DATA FOR ANALYSIS:
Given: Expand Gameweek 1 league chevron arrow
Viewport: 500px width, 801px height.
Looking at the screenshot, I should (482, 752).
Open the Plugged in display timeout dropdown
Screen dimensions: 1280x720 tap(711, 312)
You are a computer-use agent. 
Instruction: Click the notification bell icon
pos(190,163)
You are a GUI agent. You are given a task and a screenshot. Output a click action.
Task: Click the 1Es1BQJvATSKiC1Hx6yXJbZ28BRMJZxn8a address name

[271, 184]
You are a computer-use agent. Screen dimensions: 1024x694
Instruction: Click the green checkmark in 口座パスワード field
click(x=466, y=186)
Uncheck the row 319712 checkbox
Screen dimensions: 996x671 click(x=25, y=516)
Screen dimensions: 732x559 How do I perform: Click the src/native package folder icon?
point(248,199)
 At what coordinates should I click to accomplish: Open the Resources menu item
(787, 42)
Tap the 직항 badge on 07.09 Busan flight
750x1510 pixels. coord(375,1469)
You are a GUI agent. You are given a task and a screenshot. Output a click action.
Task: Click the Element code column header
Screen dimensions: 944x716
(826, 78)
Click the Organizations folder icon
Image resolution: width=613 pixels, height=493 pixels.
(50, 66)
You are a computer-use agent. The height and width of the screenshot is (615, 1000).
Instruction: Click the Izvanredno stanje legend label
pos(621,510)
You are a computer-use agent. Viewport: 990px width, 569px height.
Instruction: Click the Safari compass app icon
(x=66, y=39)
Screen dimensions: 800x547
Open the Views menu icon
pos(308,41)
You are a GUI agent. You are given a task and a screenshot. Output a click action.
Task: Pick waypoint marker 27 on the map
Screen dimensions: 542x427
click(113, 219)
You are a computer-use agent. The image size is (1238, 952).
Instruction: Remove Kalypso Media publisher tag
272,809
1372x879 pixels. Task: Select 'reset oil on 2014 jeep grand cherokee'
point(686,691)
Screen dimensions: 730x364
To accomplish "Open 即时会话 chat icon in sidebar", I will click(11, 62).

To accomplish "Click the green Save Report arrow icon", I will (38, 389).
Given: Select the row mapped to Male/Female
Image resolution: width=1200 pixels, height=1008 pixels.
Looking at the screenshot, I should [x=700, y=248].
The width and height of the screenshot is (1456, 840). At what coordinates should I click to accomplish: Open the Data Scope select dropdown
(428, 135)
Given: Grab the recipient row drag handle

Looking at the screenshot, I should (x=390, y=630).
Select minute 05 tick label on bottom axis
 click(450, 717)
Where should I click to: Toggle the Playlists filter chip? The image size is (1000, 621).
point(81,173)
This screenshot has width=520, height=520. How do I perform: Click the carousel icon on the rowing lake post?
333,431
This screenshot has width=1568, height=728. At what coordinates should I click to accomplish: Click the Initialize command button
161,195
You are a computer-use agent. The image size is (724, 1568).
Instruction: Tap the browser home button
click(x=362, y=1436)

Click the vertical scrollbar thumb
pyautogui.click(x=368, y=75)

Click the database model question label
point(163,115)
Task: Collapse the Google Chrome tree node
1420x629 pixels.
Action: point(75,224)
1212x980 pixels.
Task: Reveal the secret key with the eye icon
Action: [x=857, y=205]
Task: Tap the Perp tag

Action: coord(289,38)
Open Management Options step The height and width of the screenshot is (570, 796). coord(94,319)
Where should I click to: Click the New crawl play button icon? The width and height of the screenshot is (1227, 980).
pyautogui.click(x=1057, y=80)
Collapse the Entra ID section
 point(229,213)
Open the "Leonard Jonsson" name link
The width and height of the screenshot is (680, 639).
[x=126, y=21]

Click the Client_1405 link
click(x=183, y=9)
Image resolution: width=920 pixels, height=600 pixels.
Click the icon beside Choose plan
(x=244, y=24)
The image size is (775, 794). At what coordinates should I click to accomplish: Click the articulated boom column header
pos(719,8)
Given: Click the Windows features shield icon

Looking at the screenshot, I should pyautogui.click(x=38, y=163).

WHAT THE TASK REQUIRES:
Copy each line of the data that contains the word "arrow".

SOLUTION FOR THIS PROBLEM:
Given: Expand Gameweek 1 league chevron arrow
To accomplish "Click the green Save Report arrow icon", I will (38, 389).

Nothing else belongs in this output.